I also practice what I teach. Video-based critique and analysis has undergone a meteoric rise in the sphere of popular game criticism. For years, the medium of videogames suffered from a dearth of popular but serious criticism, leading organizations such as Critical Distance to investigate the question, “where is all the good writing about games?” Today, the answer seems clear: much of the serious criticism of the medium skipped over the written word altogether. Instead, the medium’s most adventurous and insightful popular critics are working in the medium of YouTube “Let’s Play” videos or Twitch streams.
I am a firm believer that if academic scholarship is to maintain its relevance, it must keep pace with such popular developments. Public humanities projects and other attempts to address general audiences in our work cannot be limited to the occasional public lecture or film introduction. Their reach will be much greater if they legitimately engage with popular forms, particularly those that can be readily disseminated via digital platforms.
So far, my experiments in this area have consisted of a series of “Let’s Study” videos, a hybrid form taking cues from the “Let’s Play” genre, alongside traditional video essays and video criticism. These works of long-form video criticism focusing on a single game incorporate voice-over narration, animation, and extensive use of b-roll to draw critical parallels.
Traditionally, the creation of game guides or “walkthroughs” has been considered a fan practice. As I continue to experiment with and refine techniques in game pedagogy, however, I have come to realize the practical value of educator-created walkthroughs, offered as either a supplement to or replacement for traditional play. Over the course of doing my own research and class prep, I have created video walkthroughs for The Company of Myself (2DArray, 2009), Problem Attic (Liz Ryerson, 2013), and Sym (Atrax Media, 2015) as well as an image-heavy reference guide for Gone Home (The Fullbright Company, 2013).

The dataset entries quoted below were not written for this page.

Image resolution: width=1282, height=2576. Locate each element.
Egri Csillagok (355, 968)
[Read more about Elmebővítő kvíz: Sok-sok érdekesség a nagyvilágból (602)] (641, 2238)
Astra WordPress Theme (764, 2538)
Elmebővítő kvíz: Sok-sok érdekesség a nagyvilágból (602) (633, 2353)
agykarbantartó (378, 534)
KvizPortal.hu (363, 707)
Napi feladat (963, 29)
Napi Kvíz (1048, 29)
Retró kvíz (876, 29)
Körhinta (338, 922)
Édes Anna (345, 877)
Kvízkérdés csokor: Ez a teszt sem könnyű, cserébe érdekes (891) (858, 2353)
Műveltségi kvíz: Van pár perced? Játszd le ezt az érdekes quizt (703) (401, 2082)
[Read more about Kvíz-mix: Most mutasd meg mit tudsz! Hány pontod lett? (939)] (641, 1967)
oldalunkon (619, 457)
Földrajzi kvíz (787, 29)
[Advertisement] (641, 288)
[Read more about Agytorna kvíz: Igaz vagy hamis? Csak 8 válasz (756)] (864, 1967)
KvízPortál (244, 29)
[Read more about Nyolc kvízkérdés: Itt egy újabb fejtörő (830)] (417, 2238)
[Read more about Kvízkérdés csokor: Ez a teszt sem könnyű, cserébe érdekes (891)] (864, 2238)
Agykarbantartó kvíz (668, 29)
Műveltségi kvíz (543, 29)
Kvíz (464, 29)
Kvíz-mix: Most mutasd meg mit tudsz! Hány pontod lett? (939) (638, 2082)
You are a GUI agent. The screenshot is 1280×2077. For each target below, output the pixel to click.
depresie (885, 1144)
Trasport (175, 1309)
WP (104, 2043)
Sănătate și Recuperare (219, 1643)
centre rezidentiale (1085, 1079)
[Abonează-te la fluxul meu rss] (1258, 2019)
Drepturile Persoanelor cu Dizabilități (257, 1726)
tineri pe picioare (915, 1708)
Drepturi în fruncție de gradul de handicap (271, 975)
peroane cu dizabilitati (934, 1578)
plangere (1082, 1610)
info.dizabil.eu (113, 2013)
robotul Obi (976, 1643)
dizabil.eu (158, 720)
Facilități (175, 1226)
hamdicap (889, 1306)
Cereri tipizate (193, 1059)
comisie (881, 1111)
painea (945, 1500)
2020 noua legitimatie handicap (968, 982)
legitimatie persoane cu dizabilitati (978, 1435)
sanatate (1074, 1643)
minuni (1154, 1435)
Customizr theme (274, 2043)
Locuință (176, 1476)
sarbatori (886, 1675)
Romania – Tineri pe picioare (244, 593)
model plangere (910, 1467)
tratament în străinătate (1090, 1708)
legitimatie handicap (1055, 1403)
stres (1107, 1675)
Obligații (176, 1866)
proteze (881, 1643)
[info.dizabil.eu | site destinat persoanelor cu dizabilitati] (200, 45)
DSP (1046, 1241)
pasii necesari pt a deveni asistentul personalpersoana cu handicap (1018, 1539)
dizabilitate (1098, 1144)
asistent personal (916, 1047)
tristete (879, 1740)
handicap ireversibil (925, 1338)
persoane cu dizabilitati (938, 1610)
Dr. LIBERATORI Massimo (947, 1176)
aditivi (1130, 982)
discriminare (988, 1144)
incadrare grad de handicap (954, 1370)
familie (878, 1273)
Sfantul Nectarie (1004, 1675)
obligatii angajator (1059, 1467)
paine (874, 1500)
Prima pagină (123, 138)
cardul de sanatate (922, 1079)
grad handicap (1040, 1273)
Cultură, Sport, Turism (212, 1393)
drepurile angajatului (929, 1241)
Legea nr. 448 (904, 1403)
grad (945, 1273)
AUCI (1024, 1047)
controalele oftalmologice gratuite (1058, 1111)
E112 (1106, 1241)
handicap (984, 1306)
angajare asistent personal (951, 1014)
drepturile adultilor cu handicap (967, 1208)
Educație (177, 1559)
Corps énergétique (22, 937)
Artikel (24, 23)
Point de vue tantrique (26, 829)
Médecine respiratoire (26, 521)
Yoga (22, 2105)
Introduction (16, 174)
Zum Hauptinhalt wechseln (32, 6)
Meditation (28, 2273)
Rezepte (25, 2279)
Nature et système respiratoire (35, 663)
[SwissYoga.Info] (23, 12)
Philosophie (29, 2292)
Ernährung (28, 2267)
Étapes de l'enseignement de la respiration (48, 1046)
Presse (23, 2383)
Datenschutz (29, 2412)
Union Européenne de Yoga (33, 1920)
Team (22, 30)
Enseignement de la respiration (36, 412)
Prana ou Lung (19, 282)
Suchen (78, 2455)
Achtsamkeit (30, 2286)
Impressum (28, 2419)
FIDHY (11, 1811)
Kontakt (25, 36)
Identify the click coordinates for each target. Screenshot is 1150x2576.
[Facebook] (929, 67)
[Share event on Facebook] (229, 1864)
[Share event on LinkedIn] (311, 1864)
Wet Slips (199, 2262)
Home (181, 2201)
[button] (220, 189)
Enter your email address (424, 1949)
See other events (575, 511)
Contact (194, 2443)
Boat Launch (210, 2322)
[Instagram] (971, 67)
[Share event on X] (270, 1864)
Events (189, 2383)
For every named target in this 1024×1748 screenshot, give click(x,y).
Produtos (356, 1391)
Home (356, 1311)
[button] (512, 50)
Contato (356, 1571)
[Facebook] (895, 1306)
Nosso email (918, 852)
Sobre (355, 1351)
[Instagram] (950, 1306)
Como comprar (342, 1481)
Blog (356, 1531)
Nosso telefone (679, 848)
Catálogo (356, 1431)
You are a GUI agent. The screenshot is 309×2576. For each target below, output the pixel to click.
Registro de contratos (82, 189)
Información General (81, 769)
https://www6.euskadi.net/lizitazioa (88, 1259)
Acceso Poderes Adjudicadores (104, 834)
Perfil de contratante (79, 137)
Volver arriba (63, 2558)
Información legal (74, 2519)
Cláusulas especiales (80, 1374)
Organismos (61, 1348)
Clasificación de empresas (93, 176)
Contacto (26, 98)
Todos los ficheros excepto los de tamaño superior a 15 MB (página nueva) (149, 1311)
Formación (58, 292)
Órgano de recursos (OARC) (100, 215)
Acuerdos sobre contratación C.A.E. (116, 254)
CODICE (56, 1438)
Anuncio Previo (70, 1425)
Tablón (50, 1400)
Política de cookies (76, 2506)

The game walkthrough is not an analytical form. It is probably best analogized to something like CliffsNotes: a tool designed to help people through a tricky text. But although walkthroughs should not be classified as scholarly output, they do serve as potential student study guides, research guides, and as archival resources (particularly in the case of Flash games, which are becoming increasingly difficult to view in-browser with the passing of years). I typically create walkthroughs for small, independent games that lack the devoted fan communities of big-budget fare, which gives extra weight to these sorts of archival contributions. My walkthrough of Liz Ryerson’s Problem Attic, for instance, was praised and promoted by the creator herself as a long-overdue intervention. I have also subsequently used footage captured during the course of creating walkthroughs as visual aids for genuine analytical work, such as my blog post on Problem Attic and Sym here.